=== Section Start ===

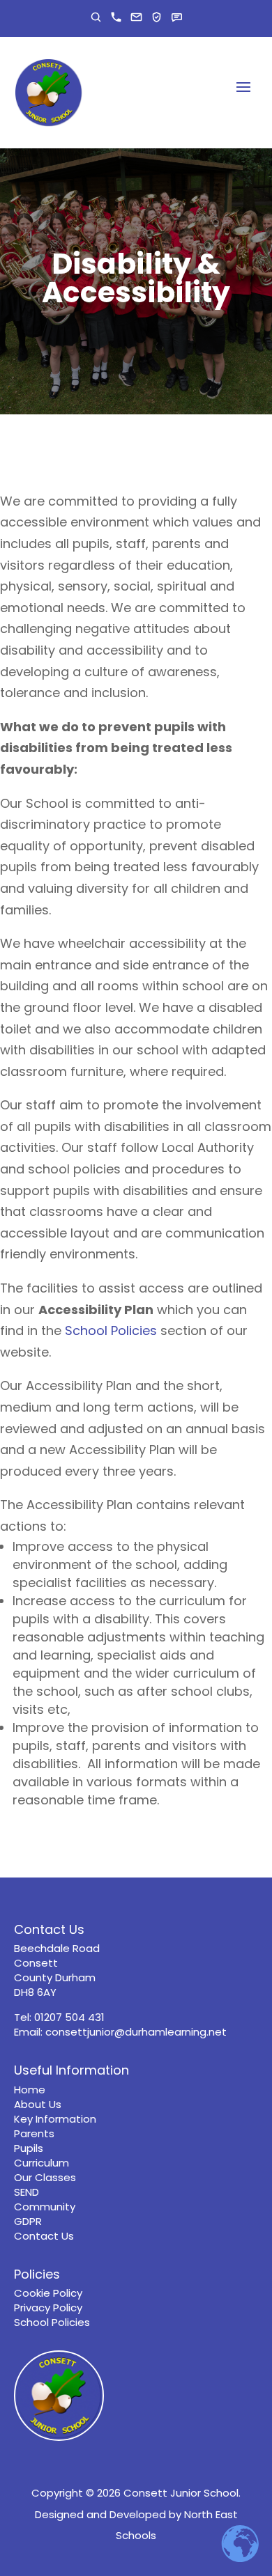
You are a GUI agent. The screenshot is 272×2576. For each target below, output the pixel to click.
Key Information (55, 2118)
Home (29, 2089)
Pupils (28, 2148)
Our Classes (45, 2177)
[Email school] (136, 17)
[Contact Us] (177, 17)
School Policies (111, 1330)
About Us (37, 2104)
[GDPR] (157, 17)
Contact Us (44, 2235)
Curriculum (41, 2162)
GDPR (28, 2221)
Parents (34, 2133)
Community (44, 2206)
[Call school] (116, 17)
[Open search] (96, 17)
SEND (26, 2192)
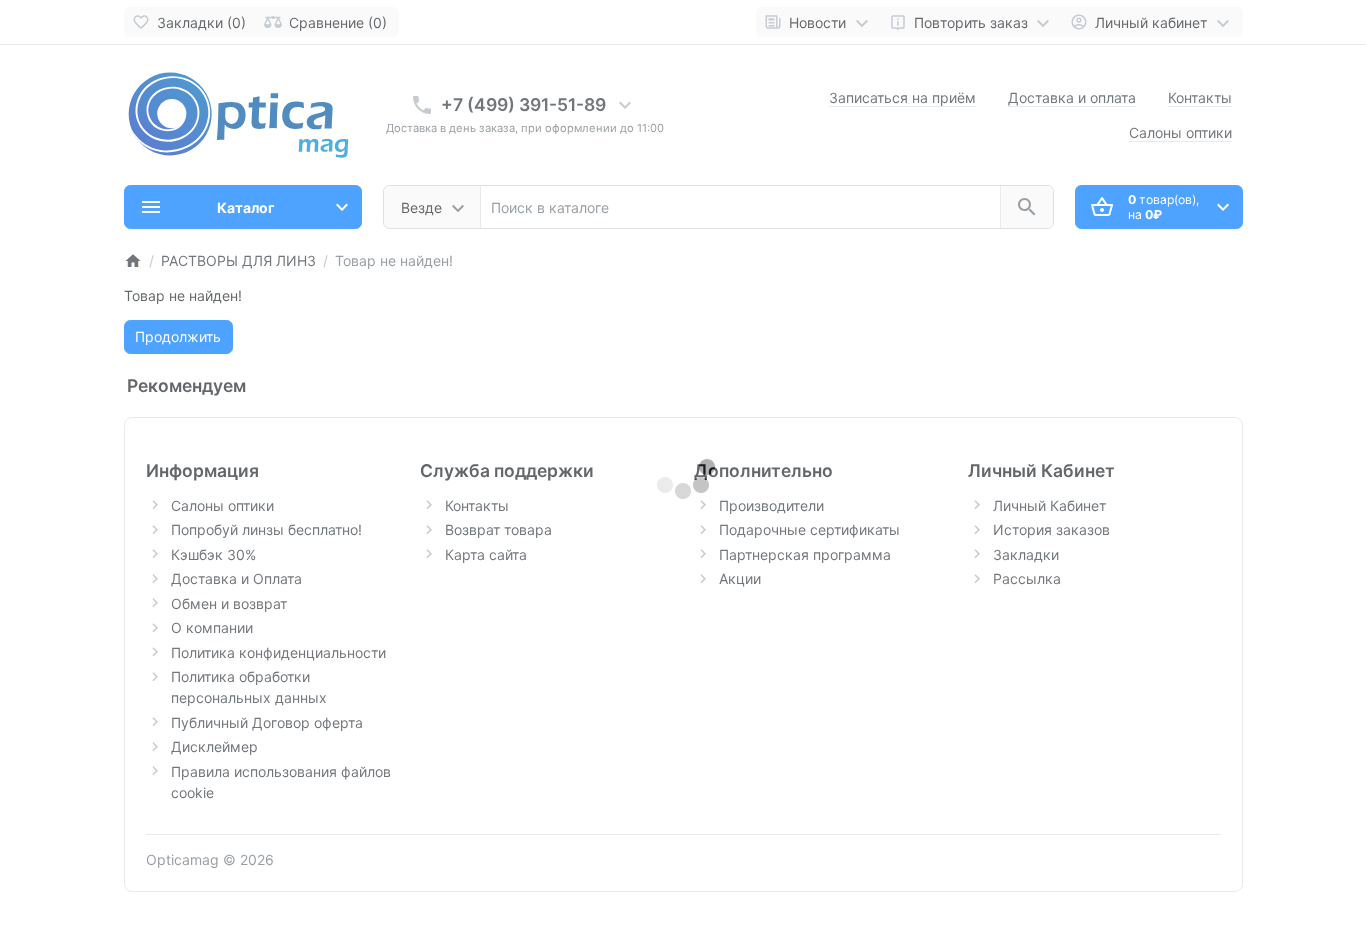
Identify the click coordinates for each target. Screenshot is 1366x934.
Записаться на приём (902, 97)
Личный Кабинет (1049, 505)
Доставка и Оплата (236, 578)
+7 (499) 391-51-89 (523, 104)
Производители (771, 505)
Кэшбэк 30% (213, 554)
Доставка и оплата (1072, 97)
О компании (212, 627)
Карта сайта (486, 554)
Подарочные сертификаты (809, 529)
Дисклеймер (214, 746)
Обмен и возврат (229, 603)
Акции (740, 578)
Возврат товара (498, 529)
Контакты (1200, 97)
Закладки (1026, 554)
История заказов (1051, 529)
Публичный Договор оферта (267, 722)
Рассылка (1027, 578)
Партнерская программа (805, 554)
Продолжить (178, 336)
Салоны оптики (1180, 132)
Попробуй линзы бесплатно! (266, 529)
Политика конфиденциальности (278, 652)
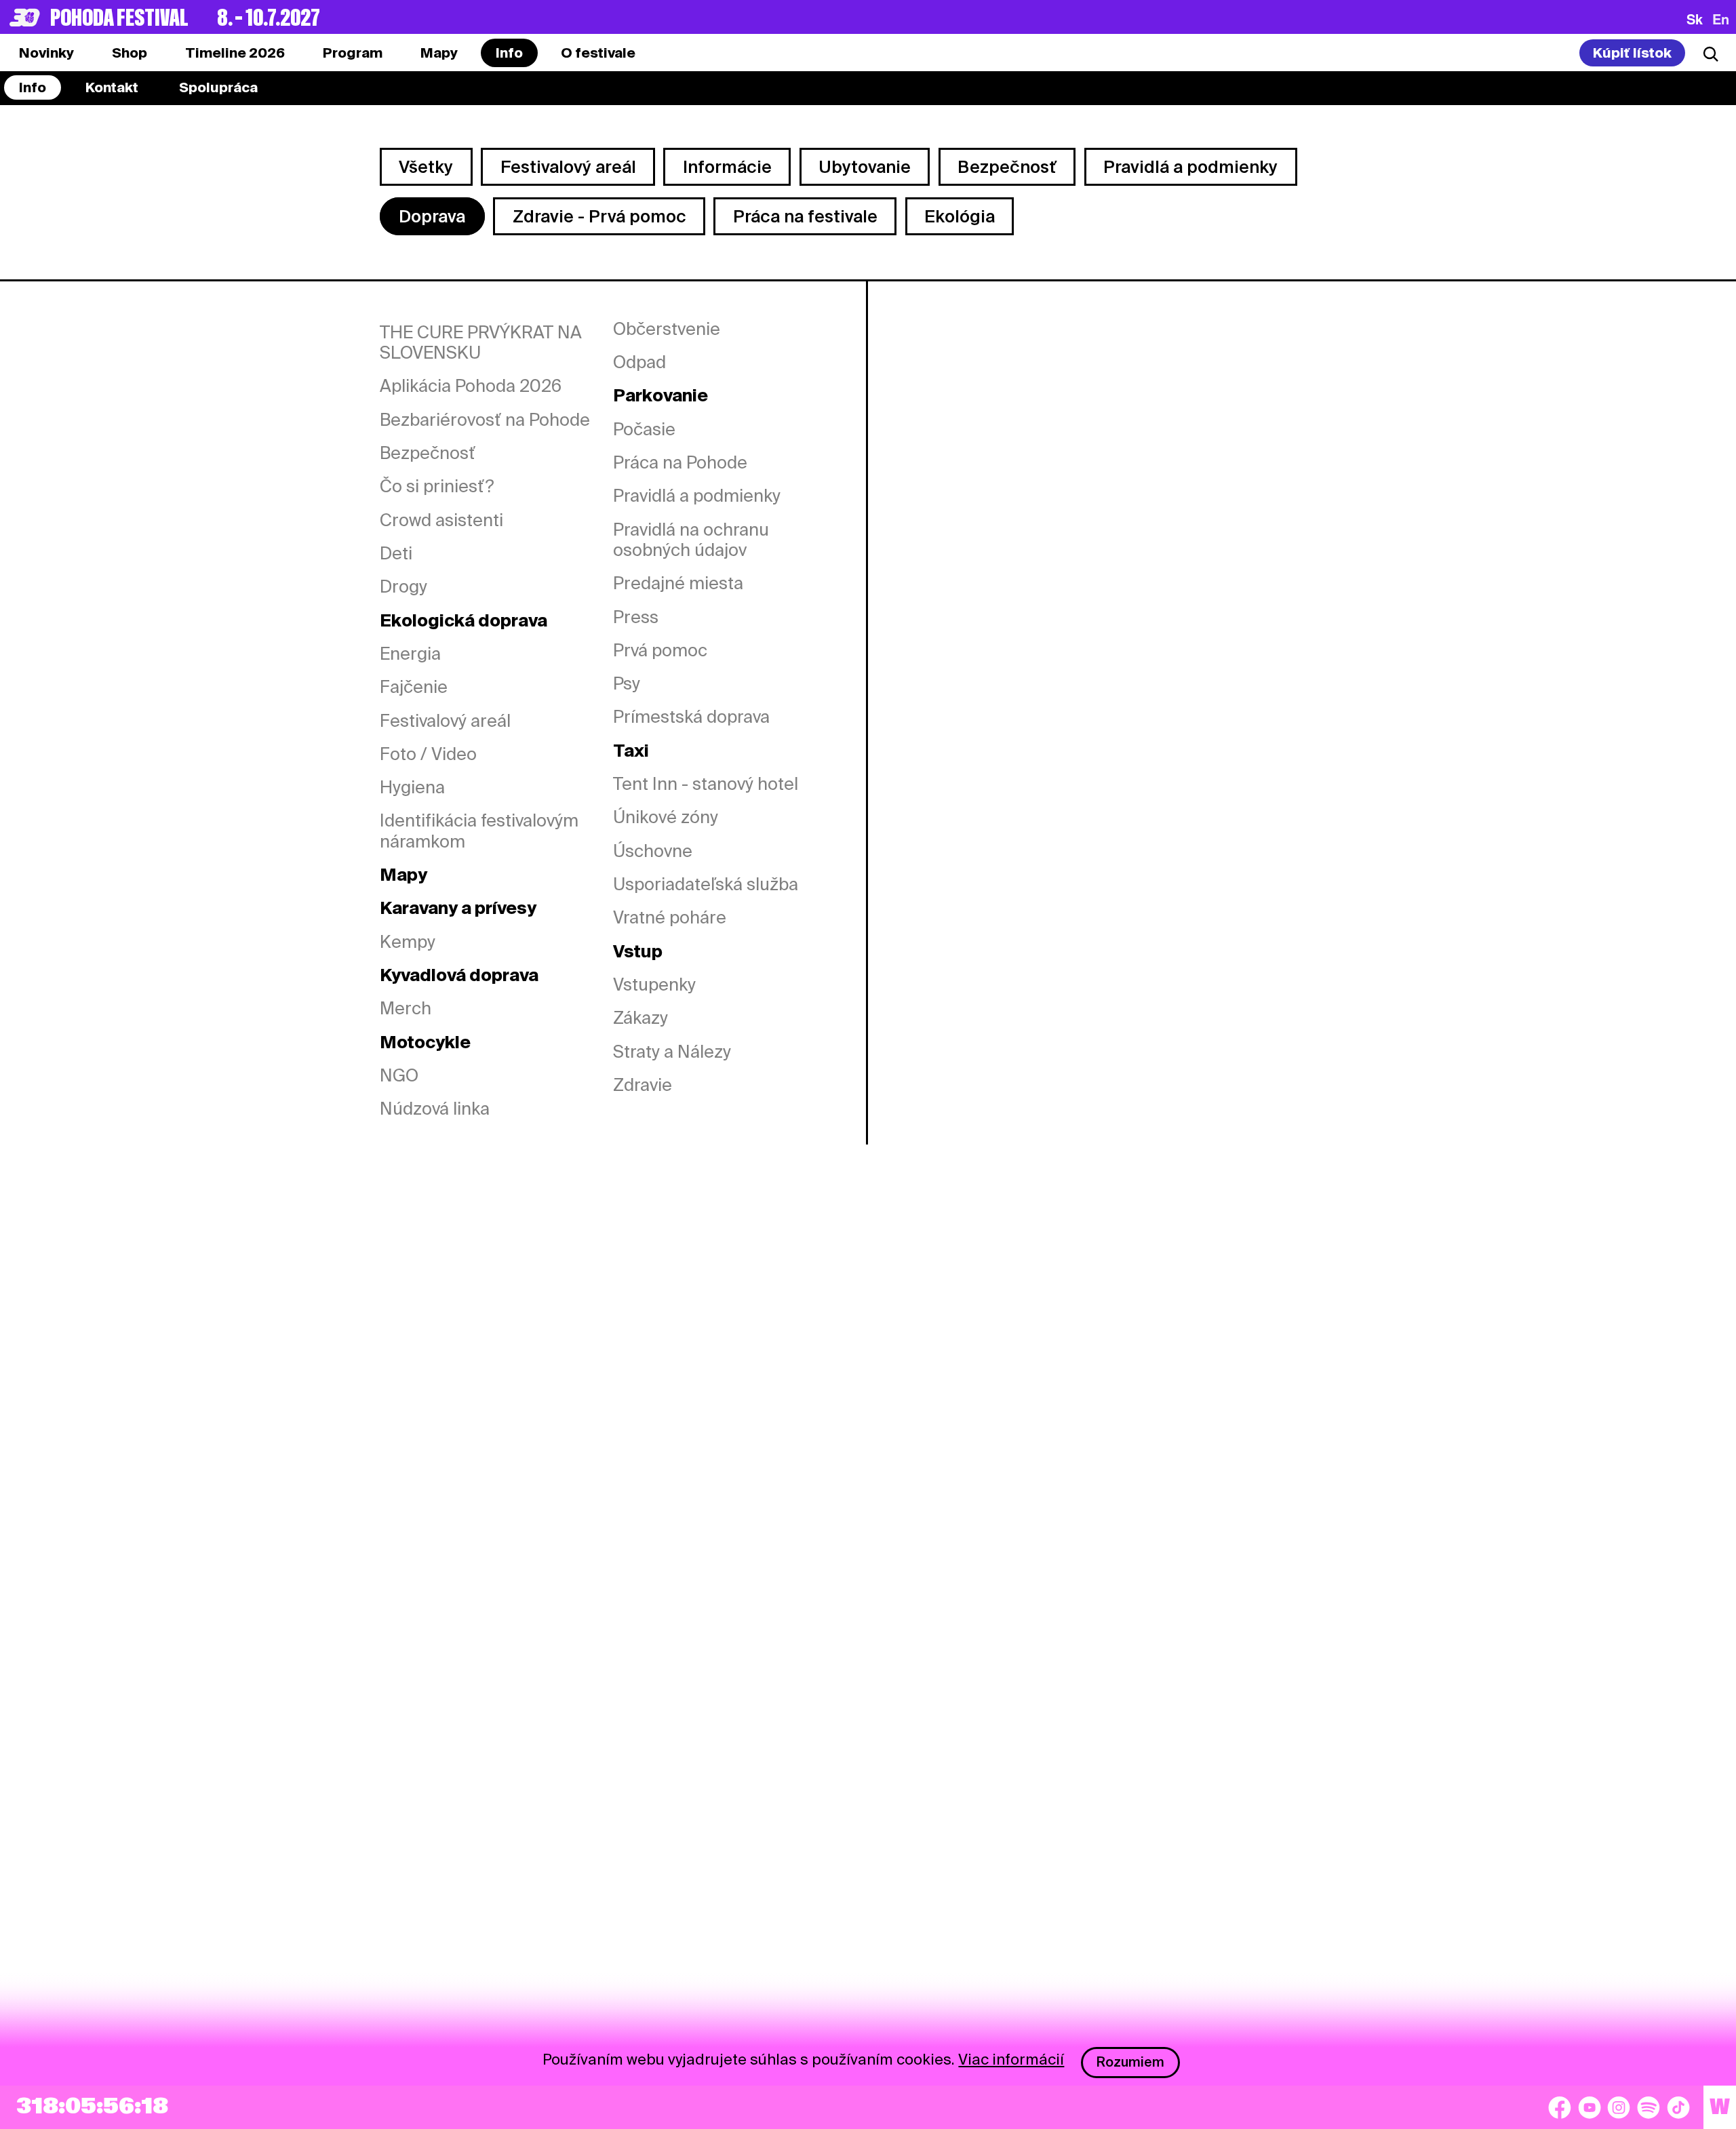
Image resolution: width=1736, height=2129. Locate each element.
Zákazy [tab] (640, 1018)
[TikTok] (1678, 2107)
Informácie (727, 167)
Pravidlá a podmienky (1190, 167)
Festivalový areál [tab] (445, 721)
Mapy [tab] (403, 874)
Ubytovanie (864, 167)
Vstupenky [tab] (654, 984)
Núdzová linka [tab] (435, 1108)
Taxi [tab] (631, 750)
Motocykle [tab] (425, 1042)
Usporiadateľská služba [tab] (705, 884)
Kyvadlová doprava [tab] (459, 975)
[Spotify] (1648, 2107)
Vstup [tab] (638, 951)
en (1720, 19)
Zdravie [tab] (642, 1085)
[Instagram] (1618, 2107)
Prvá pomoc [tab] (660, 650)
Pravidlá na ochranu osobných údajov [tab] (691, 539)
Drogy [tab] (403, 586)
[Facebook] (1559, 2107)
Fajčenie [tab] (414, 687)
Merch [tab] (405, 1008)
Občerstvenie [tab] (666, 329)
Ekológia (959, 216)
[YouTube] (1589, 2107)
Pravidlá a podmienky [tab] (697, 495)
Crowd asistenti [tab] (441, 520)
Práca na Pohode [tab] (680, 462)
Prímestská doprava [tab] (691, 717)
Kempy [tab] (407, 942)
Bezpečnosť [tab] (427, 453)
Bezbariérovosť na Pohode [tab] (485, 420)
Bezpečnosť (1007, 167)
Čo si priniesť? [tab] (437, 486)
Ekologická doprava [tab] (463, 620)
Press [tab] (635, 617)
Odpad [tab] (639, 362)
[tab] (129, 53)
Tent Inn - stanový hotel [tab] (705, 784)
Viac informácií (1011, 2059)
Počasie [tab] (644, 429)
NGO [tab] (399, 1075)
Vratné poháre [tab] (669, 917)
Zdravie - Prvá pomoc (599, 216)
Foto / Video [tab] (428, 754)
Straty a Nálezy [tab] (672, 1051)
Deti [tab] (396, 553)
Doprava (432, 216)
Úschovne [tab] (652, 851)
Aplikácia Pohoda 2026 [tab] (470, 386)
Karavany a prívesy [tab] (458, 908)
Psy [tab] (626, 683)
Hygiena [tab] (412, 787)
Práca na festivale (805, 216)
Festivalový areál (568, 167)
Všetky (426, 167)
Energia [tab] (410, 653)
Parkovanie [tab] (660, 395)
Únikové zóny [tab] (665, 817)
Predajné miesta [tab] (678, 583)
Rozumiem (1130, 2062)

=== Section End ===

Exactly the lines above from the one with "Merch [tab] (405, 1008)" to the one with "Kempy [tab] (407, 942)", both included, are to be quoted; leave the rest out.

Merch [tab] (405, 1008)
Občerstvenie [tab] (666, 329)
Ekológia (959, 216)
[YouTube] (1589, 2107)
Pravidlá a podmienky [tab] (697, 495)
Crowd asistenti [tab] (441, 520)
Práca na Pohode [tab] (680, 462)
Prímestská doprava [tab] (691, 717)
Kempy [tab] (407, 942)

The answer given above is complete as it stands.